- [Exercise prompt]:
Write out all the data below exactly.

********************

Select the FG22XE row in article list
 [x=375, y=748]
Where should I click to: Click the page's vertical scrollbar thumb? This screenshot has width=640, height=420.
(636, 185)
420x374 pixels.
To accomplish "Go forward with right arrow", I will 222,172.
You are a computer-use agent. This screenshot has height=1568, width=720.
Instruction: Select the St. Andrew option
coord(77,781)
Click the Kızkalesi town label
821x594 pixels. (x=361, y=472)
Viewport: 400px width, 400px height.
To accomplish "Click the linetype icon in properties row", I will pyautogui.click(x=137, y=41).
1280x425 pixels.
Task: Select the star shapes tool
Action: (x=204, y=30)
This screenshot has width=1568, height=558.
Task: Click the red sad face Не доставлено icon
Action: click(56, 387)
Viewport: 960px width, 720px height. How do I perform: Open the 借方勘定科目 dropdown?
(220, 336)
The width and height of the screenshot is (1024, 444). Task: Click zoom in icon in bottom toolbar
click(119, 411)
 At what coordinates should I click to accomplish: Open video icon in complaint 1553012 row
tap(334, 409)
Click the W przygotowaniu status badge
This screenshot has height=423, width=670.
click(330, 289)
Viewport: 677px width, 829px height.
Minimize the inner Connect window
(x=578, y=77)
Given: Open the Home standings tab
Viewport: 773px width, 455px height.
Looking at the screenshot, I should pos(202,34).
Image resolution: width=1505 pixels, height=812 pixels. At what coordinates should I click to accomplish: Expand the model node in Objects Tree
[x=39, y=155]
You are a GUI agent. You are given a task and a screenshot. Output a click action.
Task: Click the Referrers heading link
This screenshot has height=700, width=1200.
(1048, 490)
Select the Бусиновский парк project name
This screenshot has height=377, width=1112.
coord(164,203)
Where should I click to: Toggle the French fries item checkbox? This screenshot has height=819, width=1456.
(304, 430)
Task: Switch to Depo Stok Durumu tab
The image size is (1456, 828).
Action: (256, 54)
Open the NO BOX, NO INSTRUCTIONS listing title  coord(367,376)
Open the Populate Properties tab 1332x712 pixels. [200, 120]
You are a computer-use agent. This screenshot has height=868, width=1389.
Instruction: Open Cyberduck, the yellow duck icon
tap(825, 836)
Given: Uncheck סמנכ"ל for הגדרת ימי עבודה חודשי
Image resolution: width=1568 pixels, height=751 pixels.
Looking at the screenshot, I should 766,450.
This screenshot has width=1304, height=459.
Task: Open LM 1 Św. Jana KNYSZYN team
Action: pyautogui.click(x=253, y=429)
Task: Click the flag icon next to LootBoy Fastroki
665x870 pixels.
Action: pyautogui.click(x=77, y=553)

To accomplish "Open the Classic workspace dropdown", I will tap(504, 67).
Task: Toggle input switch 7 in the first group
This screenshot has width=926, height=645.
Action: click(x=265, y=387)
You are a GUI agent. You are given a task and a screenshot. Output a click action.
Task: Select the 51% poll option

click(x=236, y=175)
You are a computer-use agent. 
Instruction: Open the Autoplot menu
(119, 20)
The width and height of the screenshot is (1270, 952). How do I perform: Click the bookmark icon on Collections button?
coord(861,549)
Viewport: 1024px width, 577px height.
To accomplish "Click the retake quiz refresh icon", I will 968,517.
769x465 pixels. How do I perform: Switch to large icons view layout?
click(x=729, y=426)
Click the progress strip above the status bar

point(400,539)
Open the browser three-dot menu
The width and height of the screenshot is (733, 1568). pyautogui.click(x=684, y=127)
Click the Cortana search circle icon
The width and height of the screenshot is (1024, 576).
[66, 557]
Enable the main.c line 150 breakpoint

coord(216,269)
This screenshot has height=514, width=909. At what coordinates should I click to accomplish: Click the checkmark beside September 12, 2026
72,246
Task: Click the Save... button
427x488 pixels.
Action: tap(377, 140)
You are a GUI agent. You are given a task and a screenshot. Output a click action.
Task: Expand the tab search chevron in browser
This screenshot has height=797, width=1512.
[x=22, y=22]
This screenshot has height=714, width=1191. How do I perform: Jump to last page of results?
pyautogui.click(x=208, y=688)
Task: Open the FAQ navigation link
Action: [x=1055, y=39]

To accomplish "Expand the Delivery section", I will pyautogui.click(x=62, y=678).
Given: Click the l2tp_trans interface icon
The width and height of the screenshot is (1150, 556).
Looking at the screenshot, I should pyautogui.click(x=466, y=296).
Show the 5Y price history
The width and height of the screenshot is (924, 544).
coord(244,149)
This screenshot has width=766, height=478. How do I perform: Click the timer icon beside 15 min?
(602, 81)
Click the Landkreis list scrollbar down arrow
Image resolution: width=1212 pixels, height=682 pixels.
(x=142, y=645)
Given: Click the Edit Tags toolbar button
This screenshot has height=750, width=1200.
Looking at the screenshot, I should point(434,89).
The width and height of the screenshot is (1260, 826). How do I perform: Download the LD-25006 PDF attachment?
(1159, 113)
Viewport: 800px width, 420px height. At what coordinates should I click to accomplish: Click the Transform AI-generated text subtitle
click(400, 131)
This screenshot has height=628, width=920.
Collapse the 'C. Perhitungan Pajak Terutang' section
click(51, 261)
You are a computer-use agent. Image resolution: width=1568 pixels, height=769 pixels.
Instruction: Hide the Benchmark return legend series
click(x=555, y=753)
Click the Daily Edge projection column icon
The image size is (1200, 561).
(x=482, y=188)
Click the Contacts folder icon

********************

- [Solution below]:
Select the FG22XE row in article list
 [x=375, y=748]
Where should I click to: Click the page's vertical scrollbar thumb? This screenshot has width=640, height=420.
(636, 185)
420x374 pixels.
To accomplish "Go forward with right arrow", I will 222,172.
You are a computer-use agent. This screenshot has height=1568, width=720.
Instruction: Select the St. Andrew option
coord(77,781)
Click the Kızkalesi town label
821x594 pixels. (x=361, y=472)
Viewport: 400px width, 400px height.
To accomplish "Click the linetype icon in properties row", I will pyautogui.click(x=137, y=41).
1280x425 pixels.
Task: Select the star shapes tool
Action: (x=204, y=30)
This screenshot has width=1568, height=558.
Task: Click the red sad face Не доставлено icon
Action: click(56, 387)
Viewport: 960px width, 720px height. How do I perform: Open the 借方勘定科目 dropdown?
(220, 336)
The width and height of the screenshot is (1024, 444). Task: Click zoom in icon in bottom toolbar
click(119, 411)
 At what coordinates should I click to accomplish: Open video icon in complaint 1553012 row
tap(334, 409)
Click the W przygotowaniu status badge
This screenshot has height=423, width=670.
click(330, 289)
Viewport: 677px width, 829px height.
Minimize the inner Connect window
(x=578, y=77)
Given: Open the Home standings tab
Viewport: 773px width, 455px height.
Looking at the screenshot, I should pos(202,34).
Image resolution: width=1505 pixels, height=812 pixels. At what coordinates should I click to accomplish: Expand the model node in Objects Tree
[x=39, y=155]
You are a GUI agent. You are given a task and a screenshot. Output a click action.
Task: Click the Referrers heading link
This screenshot has height=700, width=1200.
(1048, 490)
Select the Бусиновский парк project name
This screenshot has height=377, width=1112.
coord(164,203)
Where should I click to: Toggle the French fries item checkbox? This screenshot has height=819, width=1456.
(304, 430)
Task: Switch to Depo Stok Durumu tab
The image size is (1456, 828).
Action: (256, 54)
Open the NO BOX, NO INSTRUCTIONS listing title  coord(367,376)
Open the Populate Properties tab 1332x712 pixels. [200, 120]
You are a computer-use agent. This screenshot has height=868, width=1389.
Instruction: Open Cyberduck, the yellow duck icon
tap(825, 836)
Given: Uncheck סמנכ"ל for הגדרת ימי עבודה חודשי
Image resolution: width=1568 pixels, height=751 pixels.
Looking at the screenshot, I should 766,450.
This screenshot has width=1304, height=459.
Task: Open LM 1 Św. Jana KNYSZYN team
Action: pyautogui.click(x=253, y=429)
Task: Click the flag icon next to LootBoy Fastroki
665x870 pixels.
Action: pyautogui.click(x=77, y=553)

To accomplish "Open the Classic workspace dropdown", I will tap(504, 67).
Task: Toggle input switch 7 in the first group
This screenshot has width=926, height=645.
Action: click(x=265, y=387)
You are a GUI agent. You are given a task and a screenshot. Output a click action.
Task: Select the 51% poll option

click(x=236, y=175)
You are a computer-use agent. 
Instruction: Open the Autoplot menu
(119, 20)
The width and height of the screenshot is (1270, 952). How do I perform: Click the bookmark icon on Collections button?
coord(861,549)
Viewport: 1024px width, 577px height.
To accomplish "Click the retake quiz refresh icon", I will 968,517.
769x465 pixels. How do I perform: Switch to large icons view layout?
click(x=729, y=426)
Click the progress strip above the status bar

point(400,539)
Open the browser three-dot menu
The width and height of the screenshot is (733, 1568). pyautogui.click(x=684, y=127)
Click the Cortana search circle icon
The width and height of the screenshot is (1024, 576).
[66, 557]
Enable the main.c line 150 breakpoint

coord(216,269)
This screenshot has height=514, width=909. At what coordinates should I click to accomplish: Click the checkmark beside September 12, 2026
72,246
Task: Click the Save... button
427x488 pixels.
Action: tap(377, 140)
You are a GUI agent. You are given a task and a screenshot. Output a click action.
Task: Expand the tab search chevron in browser
This screenshot has height=797, width=1512.
[x=22, y=22]
This screenshot has height=714, width=1191. How do I perform: Jump to last page of results?
pyautogui.click(x=208, y=688)
Task: Open the FAQ navigation link
Action: [x=1055, y=39]

To accomplish "Expand the Delivery section", I will pyautogui.click(x=62, y=678).
Given: Click the l2tp_trans interface icon
The width and height of the screenshot is (1150, 556).
Looking at the screenshot, I should pyautogui.click(x=466, y=296).
Show the 5Y price history
The width and height of the screenshot is (924, 544).
coord(244,149)
This screenshot has width=766, height=478. How do I perform: Click the timer icon beside 15 min?
(602, 81)
Click the Landkreis list scrollbar down arrow
Image resolution: width=1212 pixels, height=682 pixels.
(x=142, y=645)
Given: Click the Edit Tags toolbar button
This screenshot has height=750, width=1200.
Looking at the screenshot, I should point(434,89).
The width and height of the screenshot is (1260, 826). How do I perform: Download the LD-25006 PDF attachment?
(1159, 113)
Viewport: 800px width, 420px height. At what coordinates should I click to accomplish: Click the Transform AI-generated text subtitle
click(400, 131)
This screenshot has height=628, width=920.
Collapse the 'C. Perhitungan Pajak Terutang' section
click(51, 261)
You are a computer-use agent. Image resolution: width=1568 pixels, height=769 pixels.
Instruction: Hide the Benchmark return legend series
click(x=555, y=753)
Click the Daily Edge projection column icon
The image size is (1200, 561).
(x=482, y=188)
Click the Contacts folder icon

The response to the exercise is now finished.